Darcey Zahaykevich says
I have 4 children
Yes! This is what I’m trying to do, but it certainly is not easy! Chores aren’t just for the sake of getting the dishes done. It’s building character! Looks like a wonderful book.
amanda maxwell says
I have 2 children
Heather Pryor says
After 20 years of homeschooling three children, I still look back and see so many things I know I could have done better. It is certainly a challenge to our children (and even ourselves) to focus on the real reason we are here – it is all for the Lord.
Shelly Rogers says
We have three children.
The Efta Family says
Thank you so much! I am eager to get my hands on this lovely book. We have two little boys that we adopted from China in the past two years and we are ever struggling to teach them to serve others, including one another.
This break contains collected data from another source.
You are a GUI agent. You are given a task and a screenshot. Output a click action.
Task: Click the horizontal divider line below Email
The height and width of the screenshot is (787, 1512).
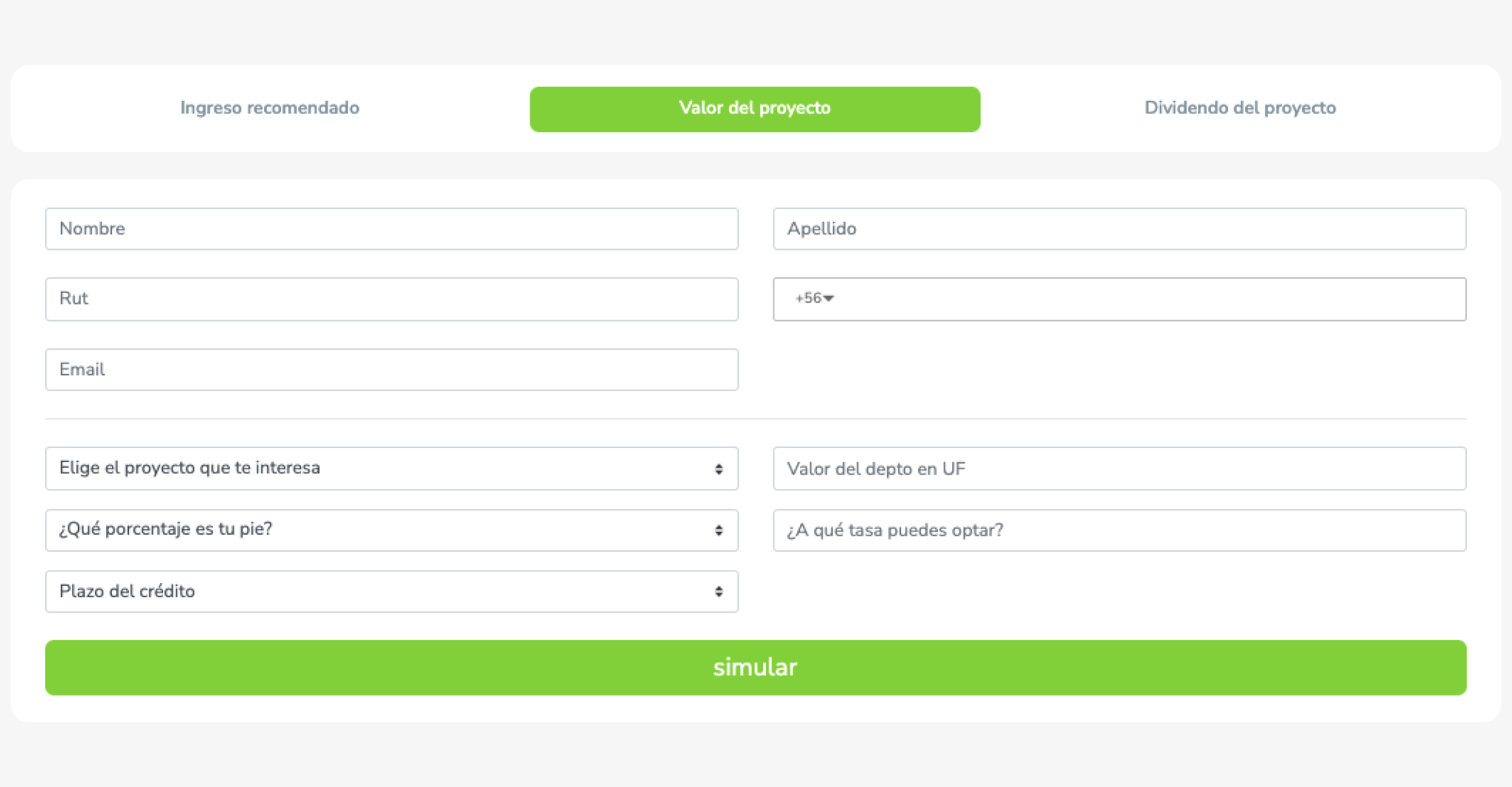coord(755,419)
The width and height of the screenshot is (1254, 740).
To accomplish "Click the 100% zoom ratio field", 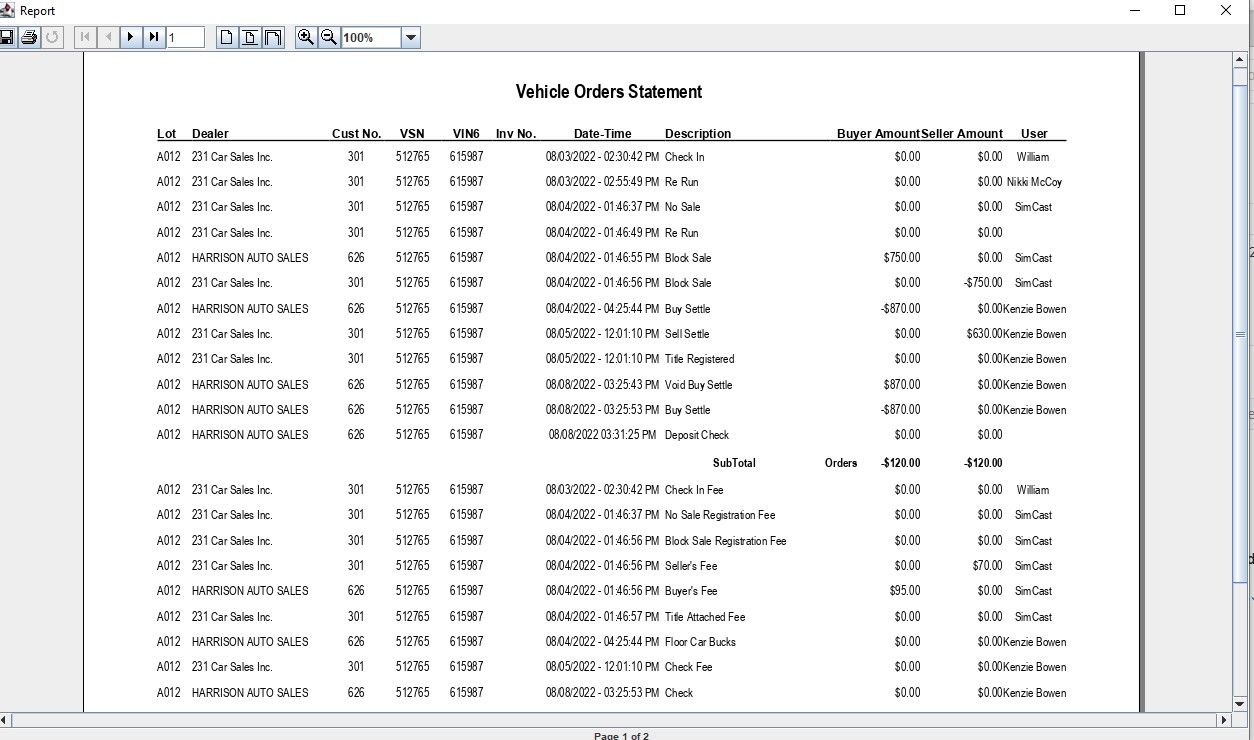I will [x=370, y=38].
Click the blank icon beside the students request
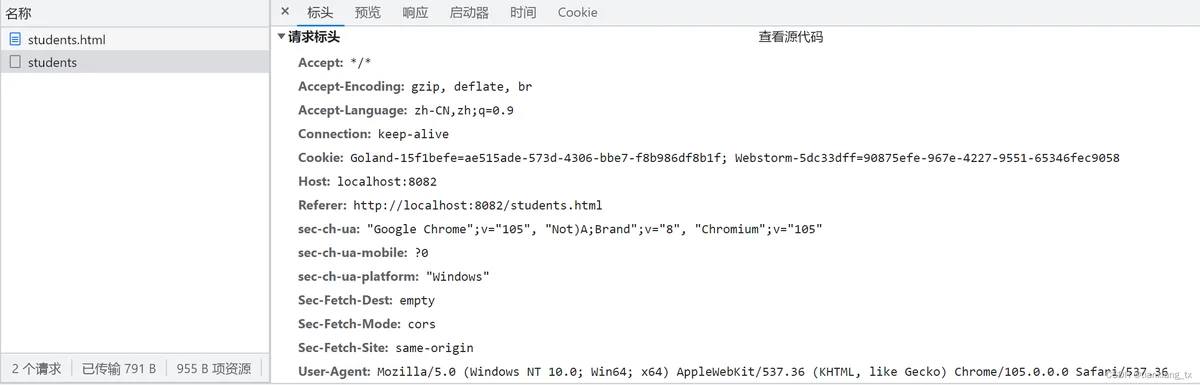Viewport: 1200px width, 385px height. click(15, 62)
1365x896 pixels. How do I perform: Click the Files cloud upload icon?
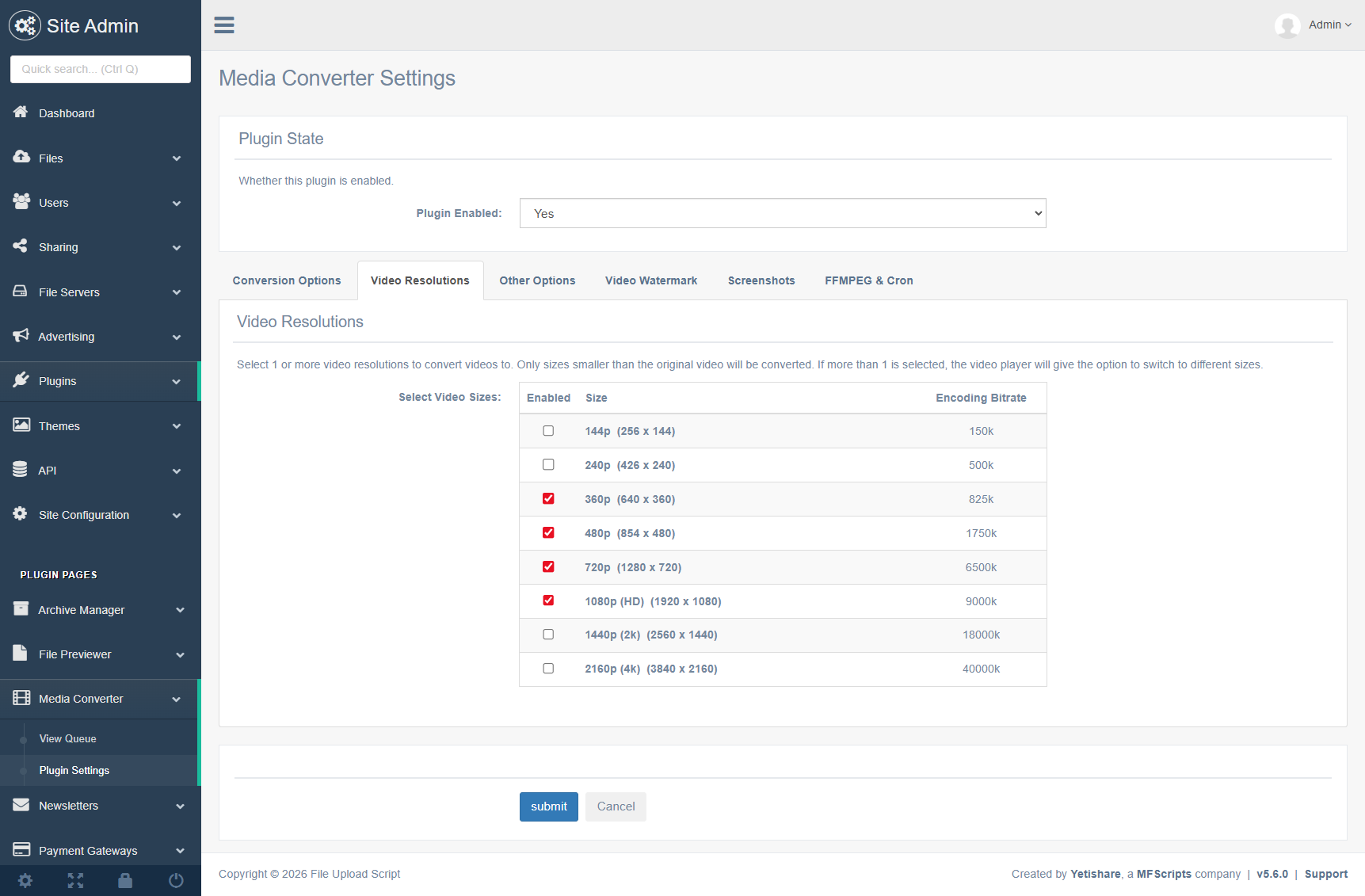21,157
I am eager to discover some helpful tools!
Jessica R says
I have 5 children, and I could really use this book as a resource!!!
I have 3 children.
I have 2 boys, ages 5 & 26.
We have 3 children. I really would love to read this book. Just from reading the post, I can tell that it would be a great help to our family. Thank you for offering this giveaway.
I have three children.
I have 8 kids
I have 1 child and one on the way by way of adoption.
I have two children: ages 3 and 7 months. Thanks for the opportunity to win!
Christine Burgos-Gomez says
We have 3 children & we were just discussing this!